Uma mentira repetida à exaustão pelo PT e pelos movimentos sociais de esquerda nos ataques contra o agronegócio foi desmascarada pelo próprio autor da Fake News. José Graziano da Silva, ex-ministro do Combate à Fome no primeiro governo Lula, confessou que ajudou a inventar que 70% dos alimentos produzidos no país são provenientes da agricultura familiar.
Foi durante um seminário sobre pobreza rural no semiárido nordestino, no início do mês. Graziano admitiu que os 70% foram inventados, sem nenhum respaldo na realidade. “Não acho que nós comemos as coisas que são produzidas pelos agricultores familiares. É um erro nós continuarmos pensando assim, faz parte da herança agrária e agronômica que nos atrapalha tanto. Hoje não são mais os agricultores familiares que alimentam a cidade. Pior que um erro, é um terraplanismo, é ignorar os números”, afirmou Graziano, considerado o “pai do programa Fome Zero”.
Destacando ser ele mesmo engenheiro-agrônomo, filho e pai de agrônomos, Graziano disse que sua fala estava isenta de qualquer preconceito. E foi enfático. “É vergonhoso ver hoje meus colegas do PT insistindo nos números que nós produzimos nos anos 70. Eu ajudei a calcular esses números. (…) No começo dos anos 2.000 nós acordamos: vamos começar a falar em 70% para não dar briga? Inventamos esse número de 70%. Esse número não tem em lugar nenhum”, admitiu Graziano.
Sem informações do Censo, decidiram inventar um número
Ao se justificar, o ex-diretor-geral da Organização das Nações Unidas para Alimentação e Agricultura (FAO) disse que não havia no início dos anos 2.000 um censo agropecuário atualizado. “O último censo que tínhamos era de 1970, então tivemos que inventar esse número. Então, por favor, vamos virar o disco”, afirmou para uma plateia atônita.

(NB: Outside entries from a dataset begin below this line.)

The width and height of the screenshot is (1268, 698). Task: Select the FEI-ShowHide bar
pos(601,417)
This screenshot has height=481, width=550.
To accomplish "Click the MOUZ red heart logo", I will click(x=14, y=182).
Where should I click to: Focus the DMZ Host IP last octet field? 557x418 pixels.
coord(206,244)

Curiosamente, um primo de José Graziano, o também engenheiro-agrônomo Xico Graziano, ex-deputado federal, há anos vinha denunciando a farsa de que a agricultura familiar põe 70% dos alimentos à mesa dos brasileiros. “Há duas décadas lutamos contra esse mito. Em nosso livro, ‘Agricultura, fatos e mitos’, publicado há quatro anos, mostramos que tal afirmação era na verdade uma fake News, repetida há tanto tempo, e de forma tão frequente, que se confundia com a realidade”, comentou Xico Graziano, em artigo.

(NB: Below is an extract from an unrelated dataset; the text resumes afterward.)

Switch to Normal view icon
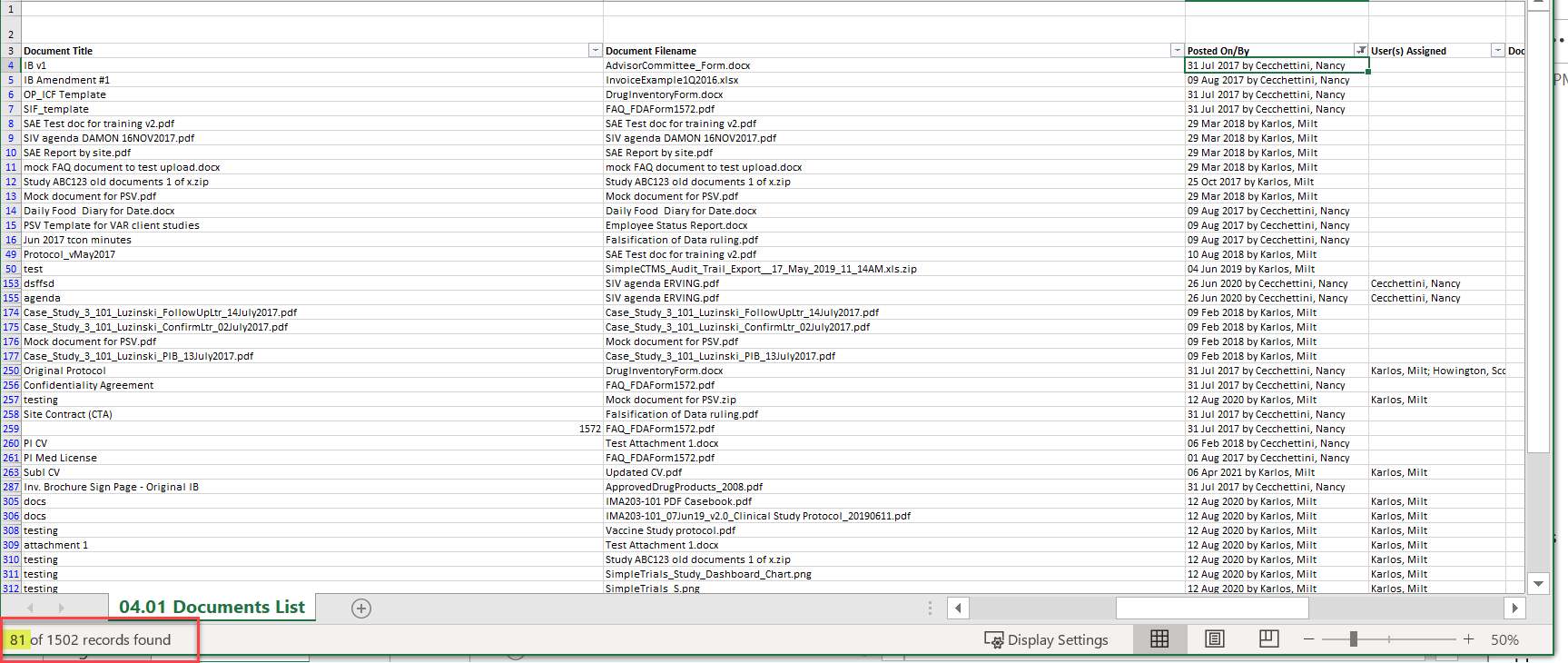1159,639

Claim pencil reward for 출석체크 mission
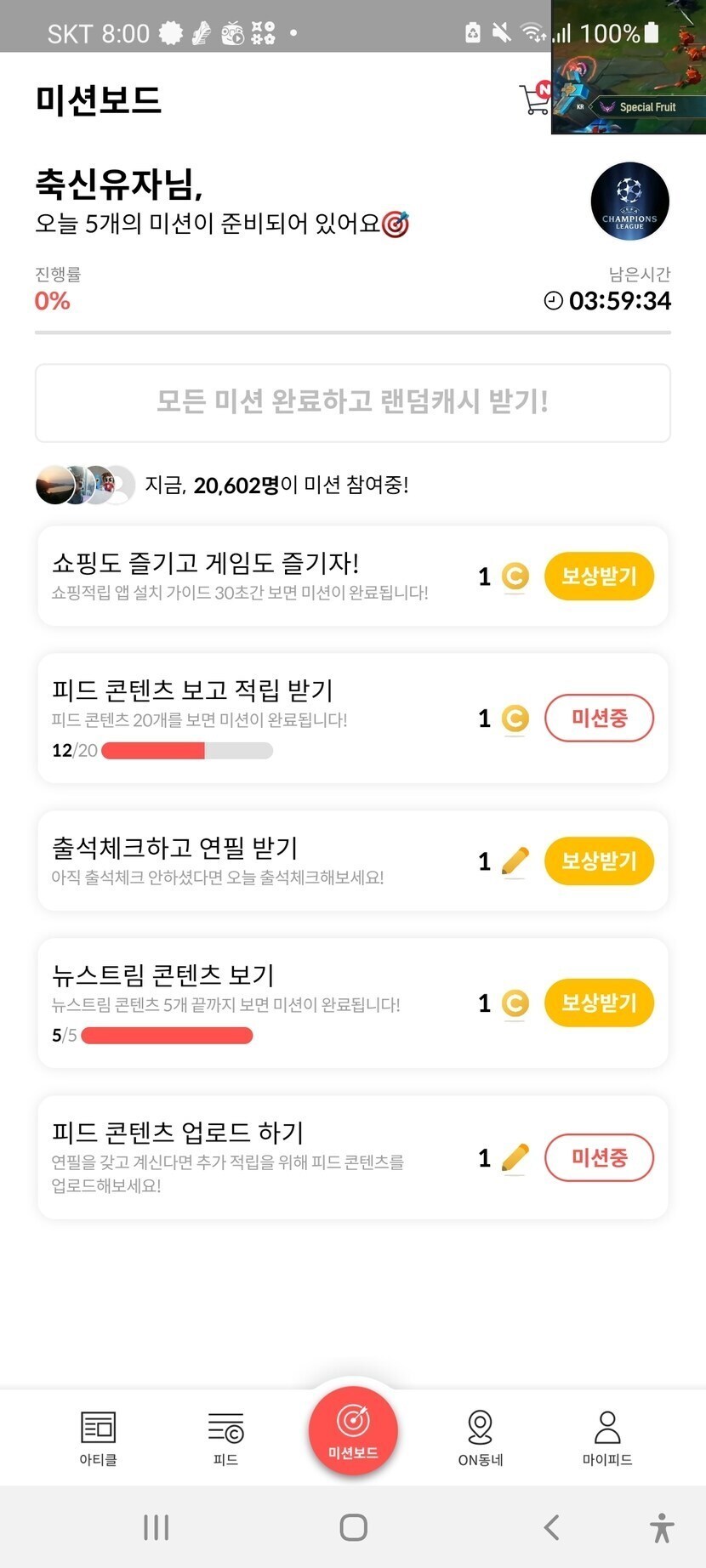599,861
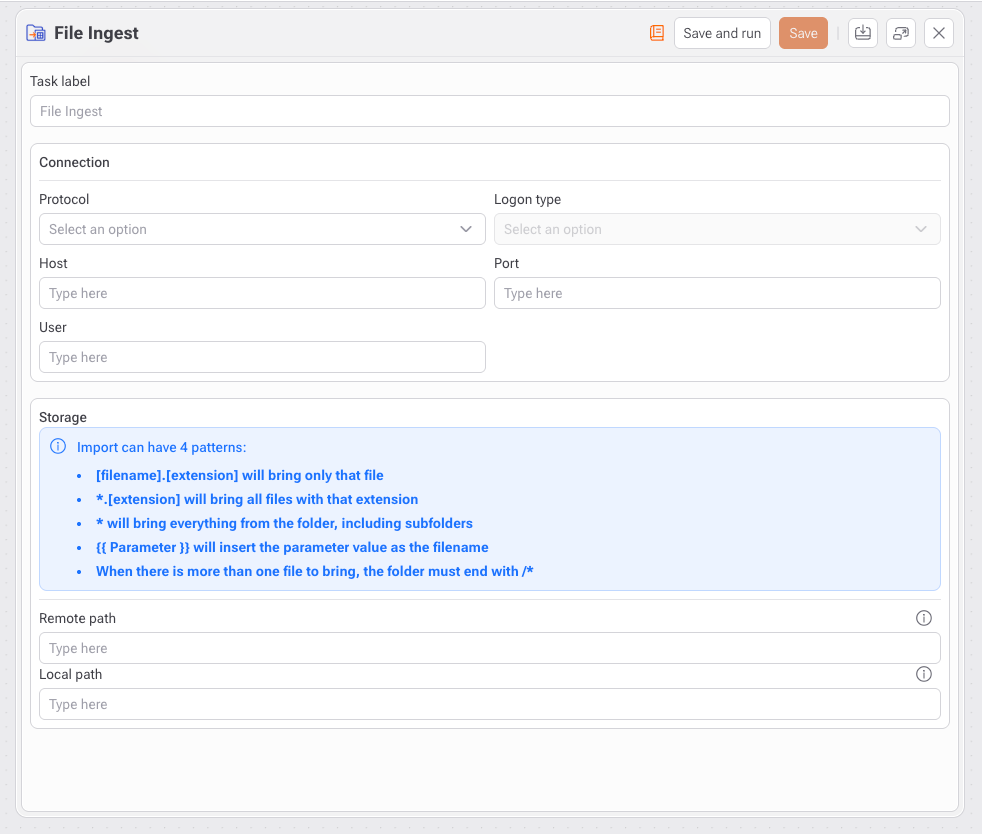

“Estamos há anos procurando quem criou essa narrativa de que o agronegócio produz só gêneros de exportação, e quem alimenta o povo é a agricultura familiar. Nunca descobrimos. Agora, a verdade veio à luz”, sublinhou. Para Xico Graziano, seu primo teve uma honestidade “raríssima nos intelectuais-políticos de esquerda” e deixou claro a origem dos 70% que, para ele, é “o maior mito sobre a agricultura brasileira”.
Quem primeiro confrontou a propaganda oficial que exagerava os méritos da agricultura familiar foi o professor Rodolfo Hoffmann, da Escola Superior de Agricultura Luiz de Queiroz – ESALQ-USP. Há dez anos, Hoffmann escreveu um artigo em que afirmava ser “espantosa a reprodução sem crítica da porcentagem (70%), porque a afirmativa, em si, não faz sentido”.

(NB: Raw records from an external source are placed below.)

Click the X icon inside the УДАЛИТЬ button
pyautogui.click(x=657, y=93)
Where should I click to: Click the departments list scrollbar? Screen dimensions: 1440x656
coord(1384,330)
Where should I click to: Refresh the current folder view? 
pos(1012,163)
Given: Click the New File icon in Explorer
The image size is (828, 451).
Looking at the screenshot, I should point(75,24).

No ano passado, o assunto foi tema da reportagem da Gazeta do Povo “Agricultura familiar não precisa da falsa propaganda de que produz 70% dos alimentos”. Conforme o censo agropecuário de 2017, as propriedades enquadradas como de agricultura familiar respondiam por apenas 23% do valor total da produção dos estabelecimentos agropecuários. Apesar disso, a distorção continuava a integrar documentos do governo, falas de secretários e ministros.
Na narrativa que opõe o agronegócio à agricultura familiar, a tese repisada é de que os pequenos agricultores dão segurança alimentar ao país, enquanto a agricultura empresarial só envia commodities para a China. No atual governo, essa dicotomia foi enfatizada pela divisão do Ministério da Agricultura, que perdeu atribuições para o recriado Ministério do Desenvolvimento Agrário.